Problem
Repeat exactly the lines below that lie between the line with "Task: Click Matt Thomas's profile photo" and the line with "Image resolution: width=1456", counting both of those lines as part of the answer.

##### Data shown #####

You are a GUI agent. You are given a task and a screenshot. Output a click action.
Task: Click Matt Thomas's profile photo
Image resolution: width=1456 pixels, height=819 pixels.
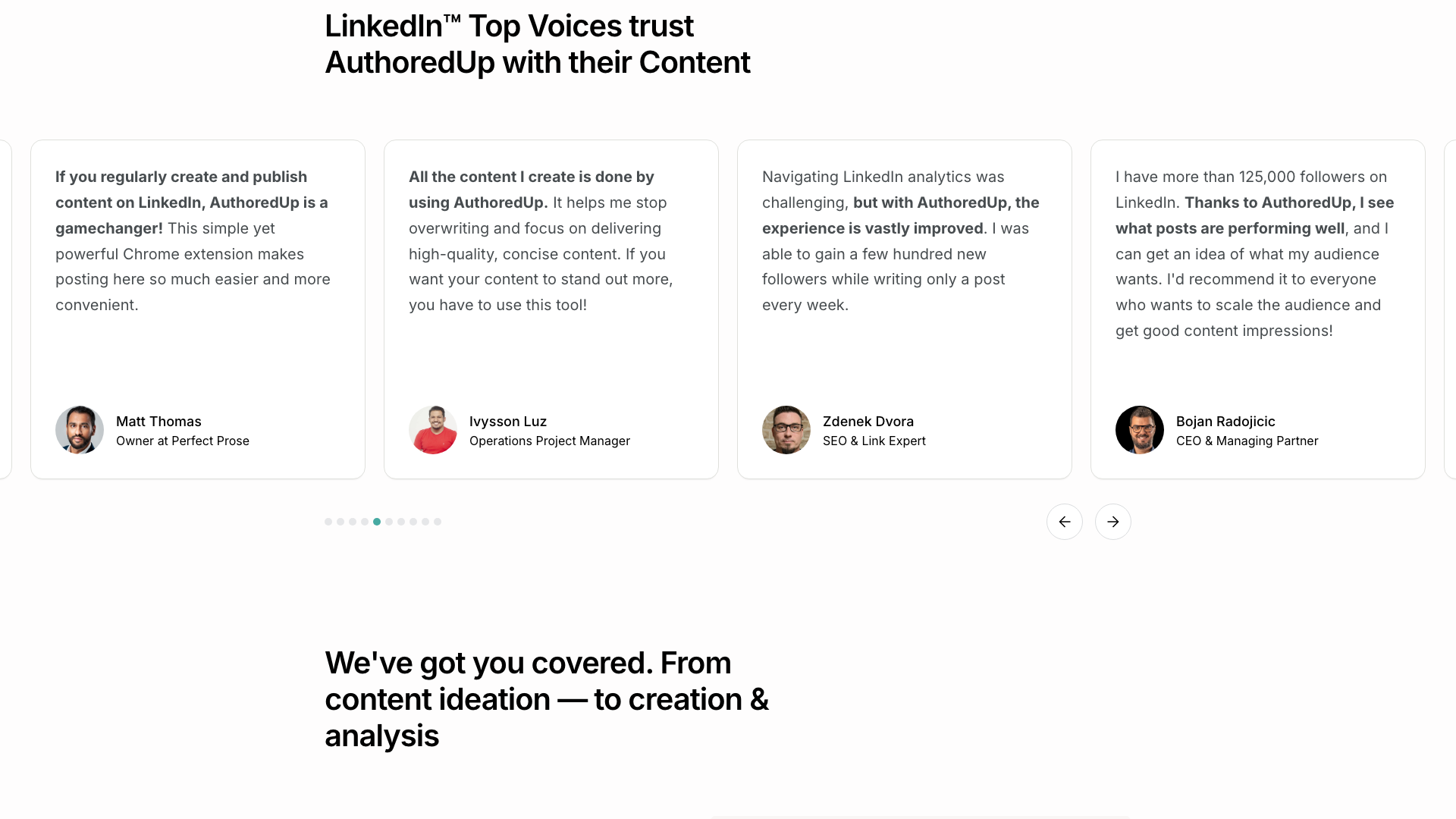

#####
##### Data shown #####

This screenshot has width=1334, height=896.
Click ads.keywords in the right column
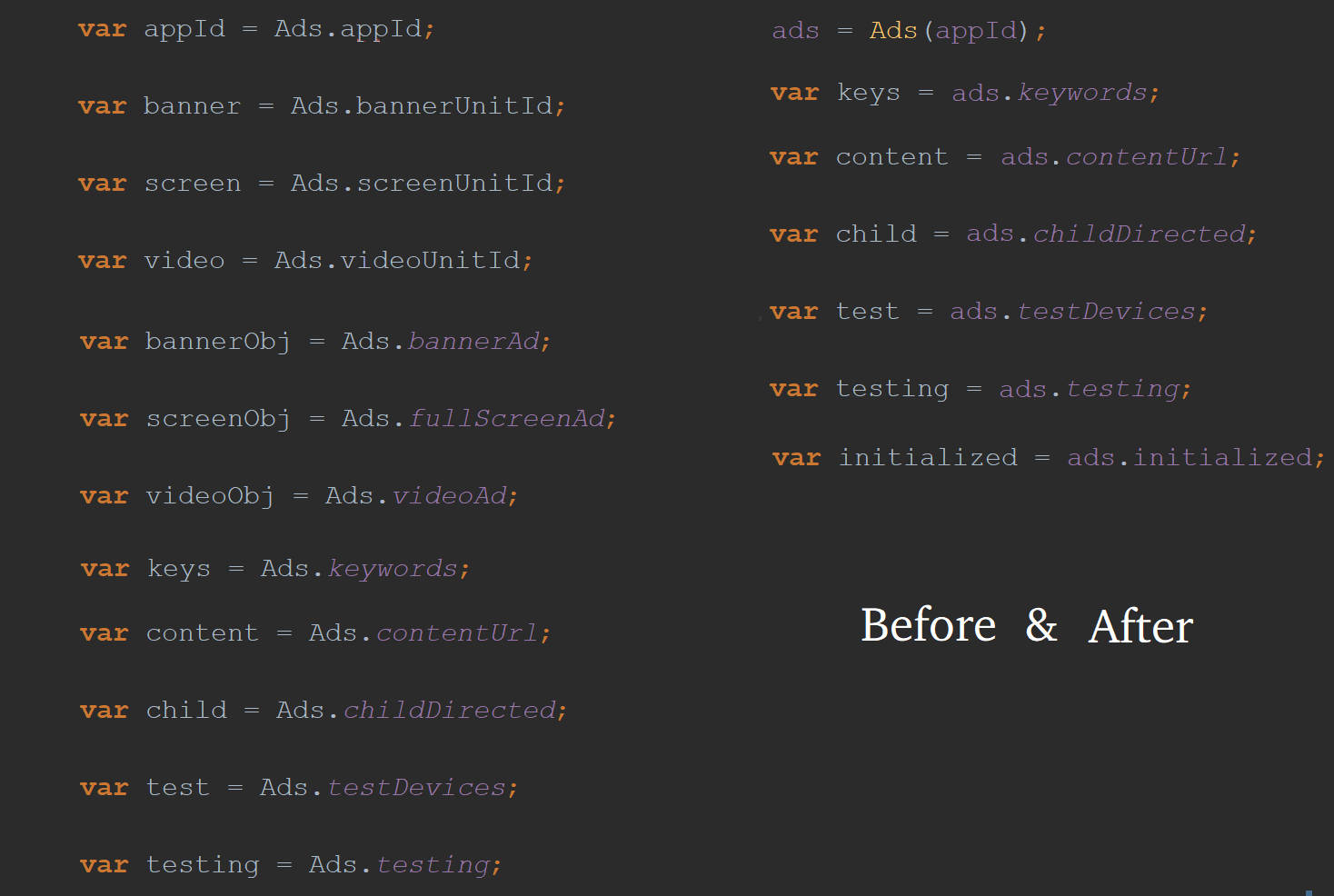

#####

Task answer
Task: Click Matt Thomas's profile photo
Image resolution: width=1456 pixels, height=819 pixels.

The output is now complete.